Das schließe auch mit ein, die Landwirte für ihren ihnen ökonomischen Nachteil bringenden Beitrag zum Naturschutz zu vergüten, so Lemmermann. Denn vor dem Hintergrund eines breiten „Höfesterbens“ erscheint Artenschutz den meisten Landwirten nicht als dringlichste Aufgabe. Auch wenn das zu kurz gedacht sei. „Artenschutz bedeutet gleichzeitig auch Klimaschutz, und das kommt dann auch unmittelbar der Landwirtschaft zu Nutze“, so Heyer.
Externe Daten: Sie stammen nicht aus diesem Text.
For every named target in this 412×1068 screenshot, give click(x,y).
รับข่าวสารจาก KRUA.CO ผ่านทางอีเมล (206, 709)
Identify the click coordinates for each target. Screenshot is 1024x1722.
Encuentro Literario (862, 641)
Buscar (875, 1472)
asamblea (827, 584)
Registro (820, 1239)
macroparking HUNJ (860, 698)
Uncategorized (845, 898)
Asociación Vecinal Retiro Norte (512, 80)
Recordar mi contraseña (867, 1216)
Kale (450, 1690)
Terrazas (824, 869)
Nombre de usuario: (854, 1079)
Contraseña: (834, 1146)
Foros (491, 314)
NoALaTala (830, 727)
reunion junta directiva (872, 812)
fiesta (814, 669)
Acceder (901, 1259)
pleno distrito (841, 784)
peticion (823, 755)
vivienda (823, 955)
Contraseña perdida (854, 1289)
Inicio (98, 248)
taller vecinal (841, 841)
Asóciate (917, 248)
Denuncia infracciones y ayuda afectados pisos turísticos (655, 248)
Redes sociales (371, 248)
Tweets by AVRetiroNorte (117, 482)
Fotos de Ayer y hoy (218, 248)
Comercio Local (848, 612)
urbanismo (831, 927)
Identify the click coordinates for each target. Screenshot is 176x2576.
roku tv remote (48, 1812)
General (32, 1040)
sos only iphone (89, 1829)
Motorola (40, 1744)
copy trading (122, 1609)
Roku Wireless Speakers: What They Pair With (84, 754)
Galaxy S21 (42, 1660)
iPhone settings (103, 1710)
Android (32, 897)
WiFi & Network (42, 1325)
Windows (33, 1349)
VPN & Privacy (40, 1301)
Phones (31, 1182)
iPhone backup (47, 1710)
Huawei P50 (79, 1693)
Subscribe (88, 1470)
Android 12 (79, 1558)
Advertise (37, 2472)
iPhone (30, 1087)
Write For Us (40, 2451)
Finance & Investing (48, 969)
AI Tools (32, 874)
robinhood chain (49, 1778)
Zuvörderst sollte man aber einen effektiven Biotopschutz in den bestehenden Schutzgebieten betreiben. Leider sei dies aktuell aufgrund von unzureichenden Schutzgebietsverordnungen nicht gewährleistet.

 

Lippenbekenntnisse der Lokalpolitik

Dies sei nur ein Beispiel dafür, dass Naturschutz auf lokaler ebene allzu oft nur ein „Lippenbekenntnis“ bliebe, wie Heyer kritisiert. „Es werden regelmäßig Zugeständnisse an Interessengruppen gemacht, die Naturschutzmaßnahmen aushebeln“, sagt er. Weitere seien z.B. „die 2021 aktualisierte ‚Baumschutzsatzung der Stadt Osterholz-Scharmbeck‘ genannt, die diesen Namen eigentlich nicht mehr verdient. Auch die Deklaration „Biologische Vielfalt in Kommunen“ wird nur halbherzig umgesetzt, wenn etwa fremdländische Bäume, Sträucher und Stauden gepflanzt werden, deren Nutzen für heimische Tierarten sehr beschränkt ist“, so Heyer.

Kritisch sehen Heyer und Lemmermann, dass aktuell immer mehr Land für die Energiegewinnung in Anspruch genommen werden soll. „Leider gibt es u.a. bei der Auswahl von Standorten für Freiflächen-Solarparks keine verbindlichen Vorgaben für die Berücksichtigung von Naturschutzbelangen“, beklagt Lemmermann.

Der NABU hat aber auch Erfolge zu vermelden: Die Rückkehr der Europäischen Sumpfschildkröte nach Niedersachsen beispielsweise.